→ PROBLEM DESCRIPTION
Word for word, reproduce every line of the data below.

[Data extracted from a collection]
┌──
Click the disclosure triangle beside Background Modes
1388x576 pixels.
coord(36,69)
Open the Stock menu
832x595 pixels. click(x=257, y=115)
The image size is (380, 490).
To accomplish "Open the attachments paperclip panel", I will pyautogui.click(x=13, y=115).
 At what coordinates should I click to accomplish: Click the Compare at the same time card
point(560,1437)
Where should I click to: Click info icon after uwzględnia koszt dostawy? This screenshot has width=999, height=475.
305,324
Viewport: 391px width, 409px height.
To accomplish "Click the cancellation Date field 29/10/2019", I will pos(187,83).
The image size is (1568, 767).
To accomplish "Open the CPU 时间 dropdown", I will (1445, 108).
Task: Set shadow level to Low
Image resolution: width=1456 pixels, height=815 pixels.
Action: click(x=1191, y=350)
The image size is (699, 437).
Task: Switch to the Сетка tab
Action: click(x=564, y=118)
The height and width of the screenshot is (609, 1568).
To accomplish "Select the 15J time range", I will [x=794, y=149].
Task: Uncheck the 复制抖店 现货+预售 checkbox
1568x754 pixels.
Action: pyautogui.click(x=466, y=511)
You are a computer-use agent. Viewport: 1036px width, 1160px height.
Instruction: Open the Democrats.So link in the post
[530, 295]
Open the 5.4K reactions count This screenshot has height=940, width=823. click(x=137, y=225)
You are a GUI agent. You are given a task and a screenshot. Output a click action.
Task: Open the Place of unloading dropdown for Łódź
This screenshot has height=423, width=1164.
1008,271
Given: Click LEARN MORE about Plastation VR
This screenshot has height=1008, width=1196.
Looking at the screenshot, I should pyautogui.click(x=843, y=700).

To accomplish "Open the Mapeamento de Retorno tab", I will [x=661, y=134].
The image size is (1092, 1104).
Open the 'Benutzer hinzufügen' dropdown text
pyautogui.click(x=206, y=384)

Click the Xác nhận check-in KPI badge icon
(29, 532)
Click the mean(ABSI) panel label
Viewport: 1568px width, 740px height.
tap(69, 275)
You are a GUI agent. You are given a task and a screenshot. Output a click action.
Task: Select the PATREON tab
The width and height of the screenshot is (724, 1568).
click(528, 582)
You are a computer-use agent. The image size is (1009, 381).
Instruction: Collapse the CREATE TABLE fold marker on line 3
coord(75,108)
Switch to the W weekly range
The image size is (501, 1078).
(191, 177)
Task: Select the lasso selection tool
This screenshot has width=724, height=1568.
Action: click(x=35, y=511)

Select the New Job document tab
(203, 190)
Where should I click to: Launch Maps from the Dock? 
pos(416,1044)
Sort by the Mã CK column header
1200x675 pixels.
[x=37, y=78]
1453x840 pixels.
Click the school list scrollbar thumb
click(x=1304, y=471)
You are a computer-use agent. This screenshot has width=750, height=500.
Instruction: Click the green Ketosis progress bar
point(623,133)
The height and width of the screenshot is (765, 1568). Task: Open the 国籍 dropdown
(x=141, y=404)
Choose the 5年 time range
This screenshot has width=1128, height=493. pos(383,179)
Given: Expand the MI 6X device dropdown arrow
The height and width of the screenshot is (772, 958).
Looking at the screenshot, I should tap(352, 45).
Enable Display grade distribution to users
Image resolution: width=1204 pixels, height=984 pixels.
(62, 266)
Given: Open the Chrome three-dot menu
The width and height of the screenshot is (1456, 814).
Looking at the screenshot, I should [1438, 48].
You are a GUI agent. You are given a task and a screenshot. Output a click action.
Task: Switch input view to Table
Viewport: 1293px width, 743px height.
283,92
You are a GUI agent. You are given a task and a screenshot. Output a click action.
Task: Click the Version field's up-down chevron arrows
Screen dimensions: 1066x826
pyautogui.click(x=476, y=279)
└──
→ ANSWER BOX
Click the disclosure triangle beside Background Modes
1388x576 pixels.
coord(36,69)
Open the Stock menu
832x595 pixels. click(x=257, y=115)
The image size is (380, 490).
To accomplish "Open the attachments paperclip panel", I will pyautogui.click(x=13, y=115).
 At what coordinates should I click to accomplish: Click the Compare at the same time card
point(560,1437)
Where should I click to: Click info icon after uwzględnia koszt dostawy? This screenshot has width=999, height=475.
305,324
Viewport: 391px width, 409px height.
To accomplish "Click the cancellation Date field 29/10/2019", I will pos(187,83).
The image size is (1568, 767).
To accomplish "Open the CPU 时间 dropdown", I will (1445, 108).
Task: Set shadow level to Low
Image resolution: width=1456 pixels, height=815 pixels.
Action: click(x=1191, y=350)
The image size is (699, 437).
Task: Switch to the Сетка tab
Action: click(x=564, y=118)
The height and width of the screenshot is (609, 1568).
To accomplish "Select the 15J time range", I will [x=794, y=149].
Task: Uncheck the 复制抖店 现货+预售 checkbox
1568x754 pixels.
Action: pyautogui.click(x=466, y=511)
You are a computer-use agent. Viewport: 1036px width, 1160px height.
Instruction: Open the Democrats.So link in the post
[530, 295]
Open the 5.4K reactions count This screenshot has height=940, width=823. click(x=137, y=225)
You are a GUI agent. You are given a task and a screenshot. Output a click action.
Task: Open the Place of unloading dropdown for Łódź
This screenshot has height=423, width=1164.
1008,271
Given: Click LEARN MORE about Plastation VR
This screenshot has height=1008, width=1196.
Looking at the screenshot, I should pyautogui.click(x=843, y=700).

To accomplish "Open the Mapeamento de Retorno tab", I will [x=661, y=134].
The image size is (1092, 1104).
Open the 'Benutzer hinzufügen' dropdown text
pyautogui.click(x=206, y=384)

Click the Xác nhận check-in KPI badge icon
(29, 532)
Click the mean(ABSI) panel label
Viewport: 1568px width, 740px height.
tap(69, 275)
You are a GUI agent. You are given a task and a screenshot. Output a click action.
Task: Select the PATREON tab
The width and height of the screenshot is (724, 1568).
click(528, 582)
You are a computer-use agent. The image size is (1009, 381).
Instruction: Collapse the CREATE TABLE fold marker on line 3
coord(75,108)
Switch to the W weekly range
The image size is (501, 1078).
(191, 177)
Task: Select the lasso selection tool
This screenshot has width=724, height=1568.
Action: click(x=35, y=511)

Select the New Job document tab
(203, 190)
Where should I click to: Launch Maps from the Dock? 
pos(416,1044)
Sort by the Mã CK column header
1200x675 pixels.
[x=37, y=78]
1453x840 pixels.
Click the school list scrollbar thumb
click(x=1304, y=471)
You are a computer-use agent. This screenshot has width=750, height=500.
Instruction: Click the green Ketosis progress bar
point(623,133)
The height and width of the screenshot is (765, 1568). Task: Open the 国籍 dropdown
(x=141, y=404)
Choose the 5年 time range
This screenshot has width=1128, height=493. pos(383,179)
Given: Expand the MI 6X device dropdown arrow
The height and width of the screenshot is (772, 958).
Looking at the screenshot, I should tap(352, 45).
Enable Display grade distribution to users
Image resolution: width=1204 pixels, height=984 pixels.
(62, 266)
Given: Open the Chrome three-dot menu
The width and height of the screenshot is (1456, 814).
Looking at the screenshot, I should [1438, 48].
You are a GUI agent. You are given a task and a screenshot. Output a click action.
Task: Switch input view to Table
Viewport: 1293px width, 743px height.
283,92
You are a GUI agent. You are given a task and a screenshot. Output a click action.
Task: Click the Version field's up-down chevron arrows
Screen dimensions: 1066x826
pyautogui.click(x=476, y=279)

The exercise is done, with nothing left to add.